## What the task requires:
Write out all of the entries exactly, please.

Collected data:
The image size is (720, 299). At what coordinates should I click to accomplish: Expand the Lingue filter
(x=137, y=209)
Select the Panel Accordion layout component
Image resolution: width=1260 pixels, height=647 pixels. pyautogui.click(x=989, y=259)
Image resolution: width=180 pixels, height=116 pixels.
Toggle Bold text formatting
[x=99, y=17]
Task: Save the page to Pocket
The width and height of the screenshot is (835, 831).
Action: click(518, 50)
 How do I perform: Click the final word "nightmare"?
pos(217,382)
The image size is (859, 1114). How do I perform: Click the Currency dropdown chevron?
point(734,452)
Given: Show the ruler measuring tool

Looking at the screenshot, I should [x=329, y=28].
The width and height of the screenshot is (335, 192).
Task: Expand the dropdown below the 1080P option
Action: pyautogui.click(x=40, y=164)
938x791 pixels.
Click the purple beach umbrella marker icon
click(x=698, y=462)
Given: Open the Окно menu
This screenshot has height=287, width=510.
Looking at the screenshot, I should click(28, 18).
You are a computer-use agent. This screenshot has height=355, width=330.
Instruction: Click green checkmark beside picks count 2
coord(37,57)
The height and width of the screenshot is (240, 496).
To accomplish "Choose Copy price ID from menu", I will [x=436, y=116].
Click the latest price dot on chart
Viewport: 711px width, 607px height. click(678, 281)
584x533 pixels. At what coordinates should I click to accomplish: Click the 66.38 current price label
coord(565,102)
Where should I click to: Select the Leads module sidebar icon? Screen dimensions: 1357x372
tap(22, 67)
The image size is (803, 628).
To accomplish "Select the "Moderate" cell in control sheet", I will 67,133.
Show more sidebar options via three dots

## Task output:
The image size is (720, 299). At what coordinates should I click to accomplish: Expand the Lingue filter
(x=137, y=209)
Select the Panel Accordion layout component
Image resolution: width=1260 pixels, height=647 pixels. pyautogui.click(x=989, y=259)
Image resolution: width=180 pixels, height=116 pixels.
Toggle Bold text formatting
[x=99, y=17]
Task: Save the page to Pocket
The width and height of the screenshot is (835, 831).
Action: click(518, 50)
 How do I perform: Click the final word "nightmare"?
pos(217,382)
The image size is (859, 1114). How do I perform: Click the Currency dropdown chevron?
point(734,452)
Given: Show the ruler measuring tool

Looking at the screenshot, I should [x=329, y=28].
The width and height of the screenshot is (335, 192).
Task: Expand the dropdown below the 1080P option
Action: pyautogui.click(x=40, y=164)
938x791 pixels.
Click the purple beach umbrella marker icon
click(x=698, y=462)
Given: Open the Окно menu
This screenshot has height=287, width=510.
Looking at the screenshot, I should click(28, 18).
You are a computer-use agent. This screenshot has height=355, width=330.
Instruction: Click green checkmark beside picks count 2
coord(37,57)
The height and width of the screenshot is (240, 496).
To accomplish "Choose Copy price ID from menu", I will [x=436, y=116].
Click the latest price dot on chart
Viewport: 711px width, 607px height. click(678, 281)
584x533 pixels. At what coordinates should I click to accomplish: Click the 66.38 current price label
coord(565,102)
Where should I click to: Select the Leads module sidebar icon? Screen dimensions: 1357x372
tap(22, 67)
The image size is (803, 628).
To accomplish "Select the "Moderate" cell in control sheet", I will 67,133.
Show more sidebar options via three dots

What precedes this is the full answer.